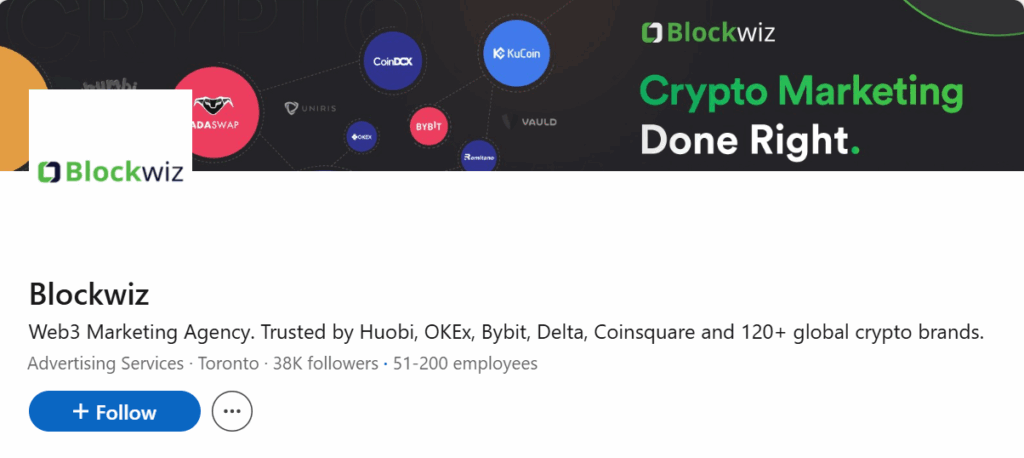Click the Remitano circle icon

(x=479, y=157)
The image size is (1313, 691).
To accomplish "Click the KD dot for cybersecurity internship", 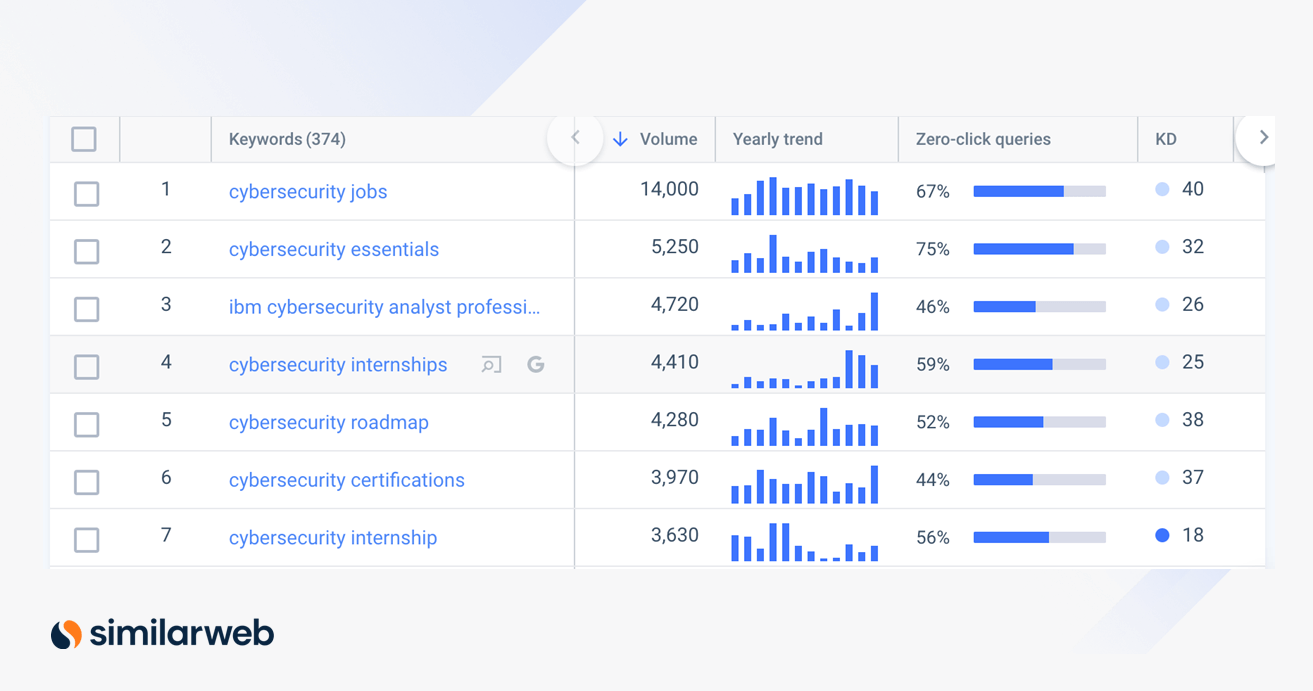I will coord(1162,536).

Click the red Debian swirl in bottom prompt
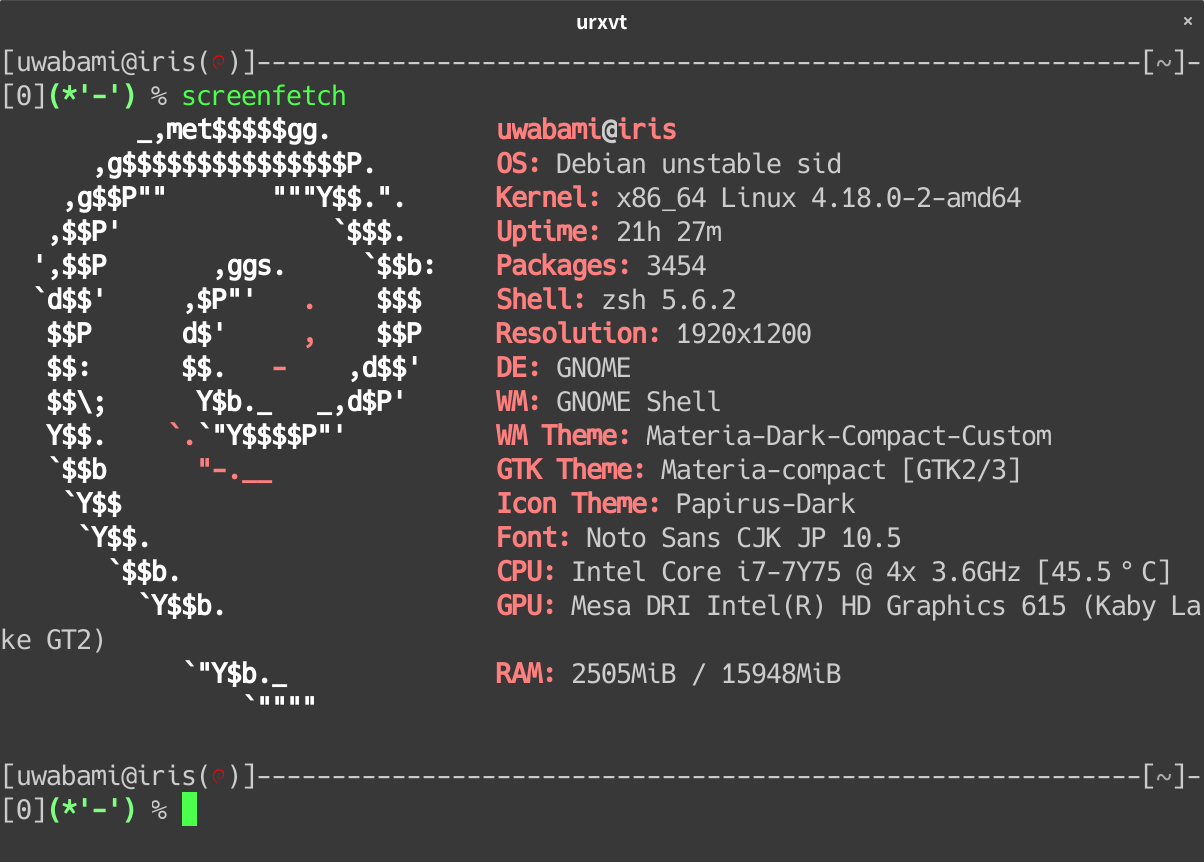219,775
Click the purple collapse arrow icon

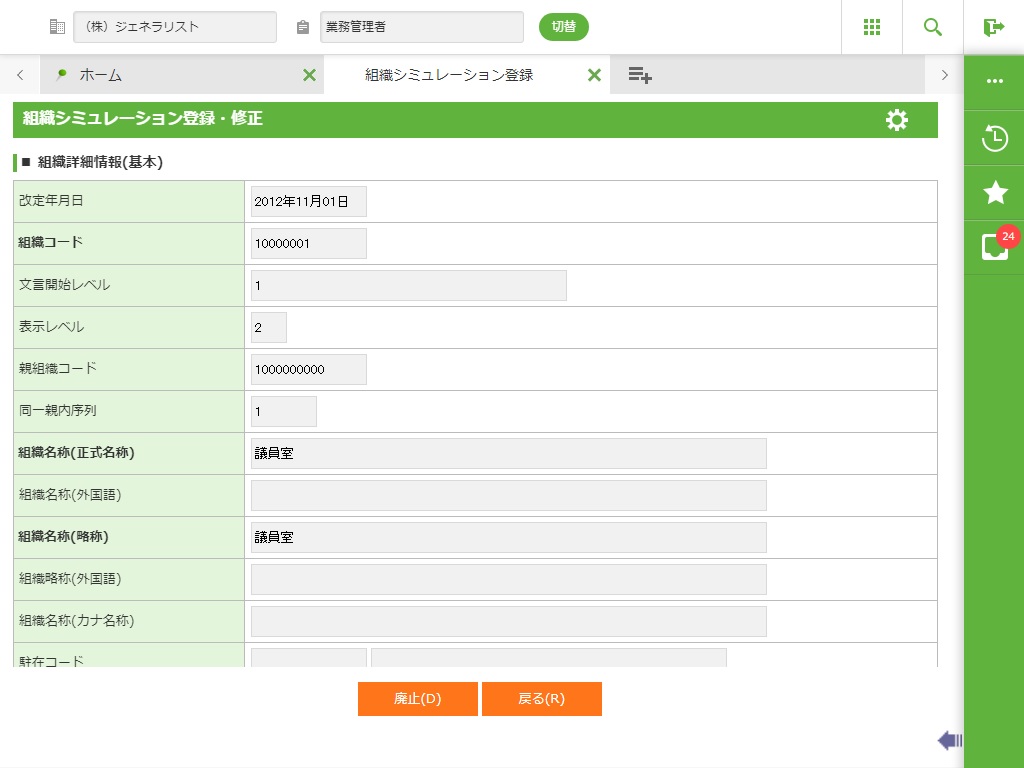pyautogui.click(x=949, y=740)

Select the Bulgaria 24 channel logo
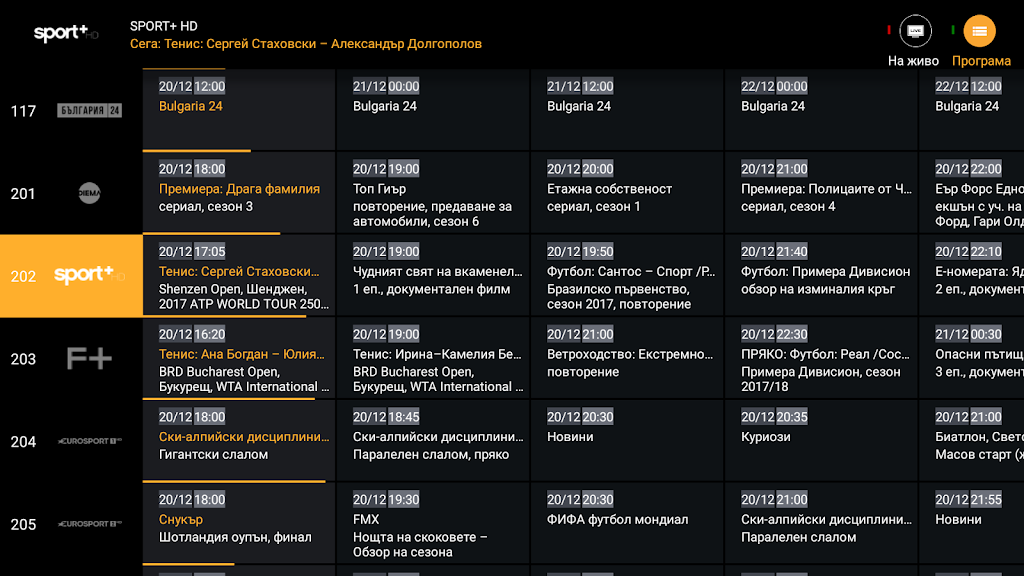click(x=89, y=111)
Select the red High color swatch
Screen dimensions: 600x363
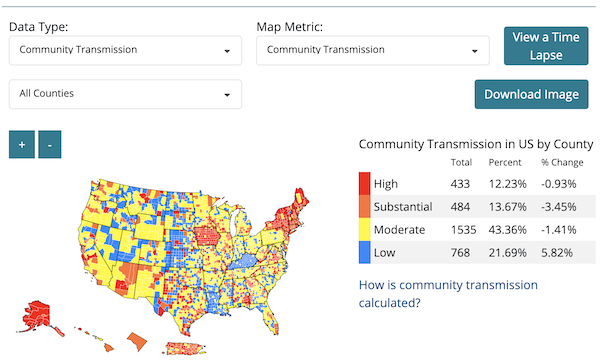click(364, 184)
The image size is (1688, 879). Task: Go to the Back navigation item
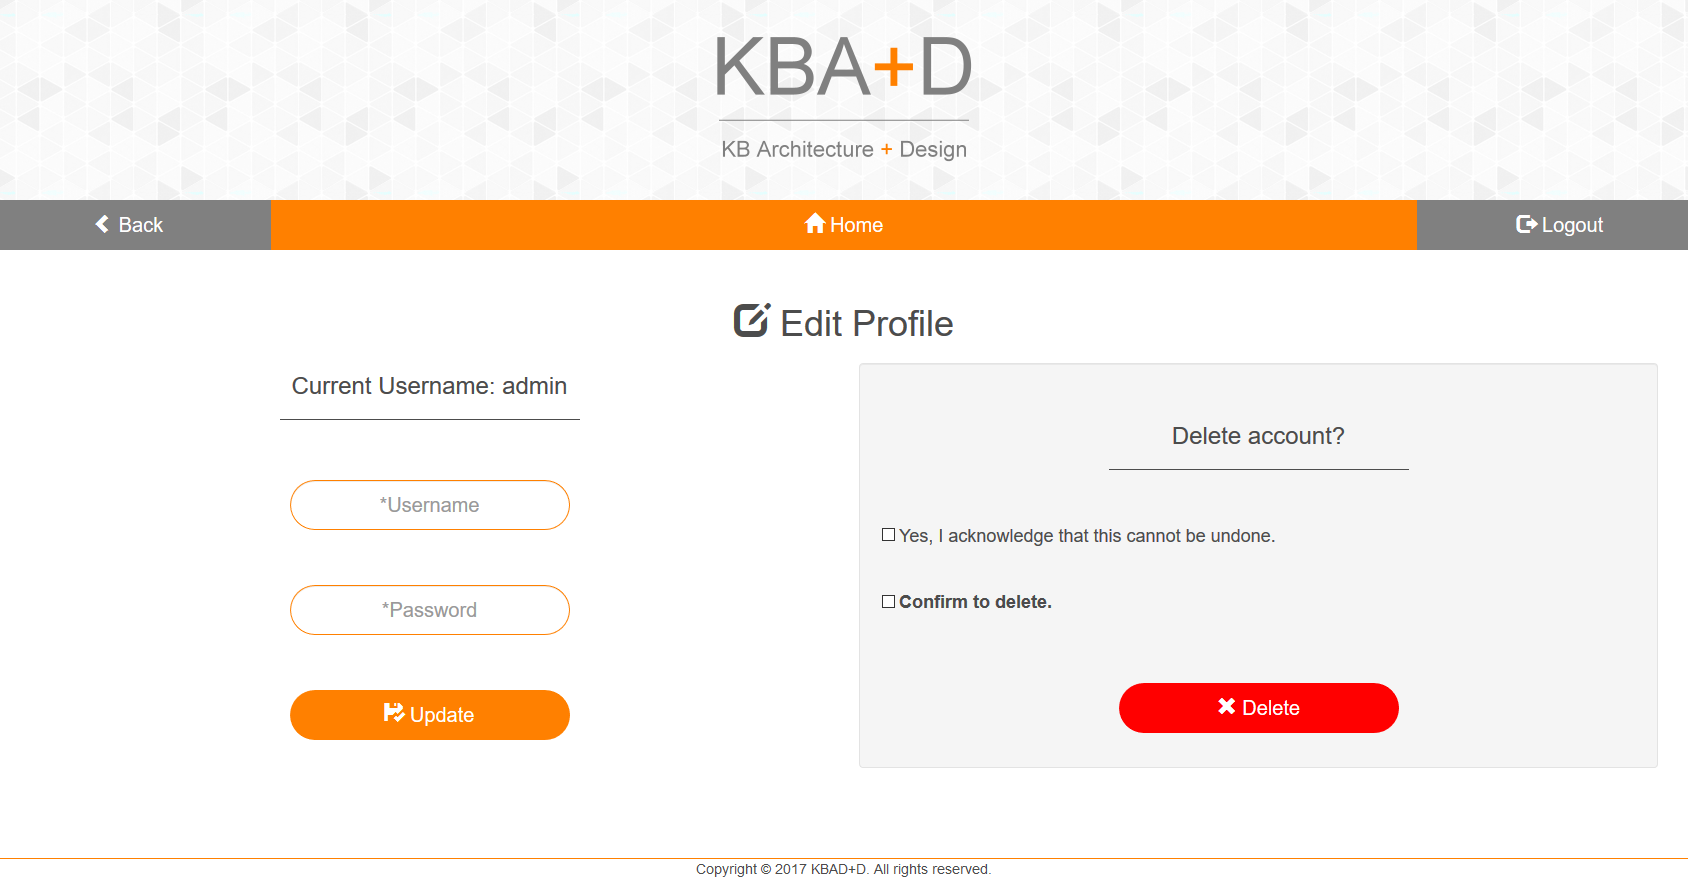(x=135, y=225)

☆ ☆ ☆

> [Work required] Extract exactly the lines from the one containing "Click the purple collapse arrow icon" through the last line of the records above, both included, and leave out the pictures.

> [Answer space]
Click the purple collapse arrow icon

pyautogui.click(x=949, y=740)

Select the Bulgaria 24 channel logo
click(x=89, y=111)
Select the red High color swatch
Screen dimensions: 600x363
click(364, 184)
The image size is (1688, 879). Task: Go to the Back navigation item
(x=135, y=225)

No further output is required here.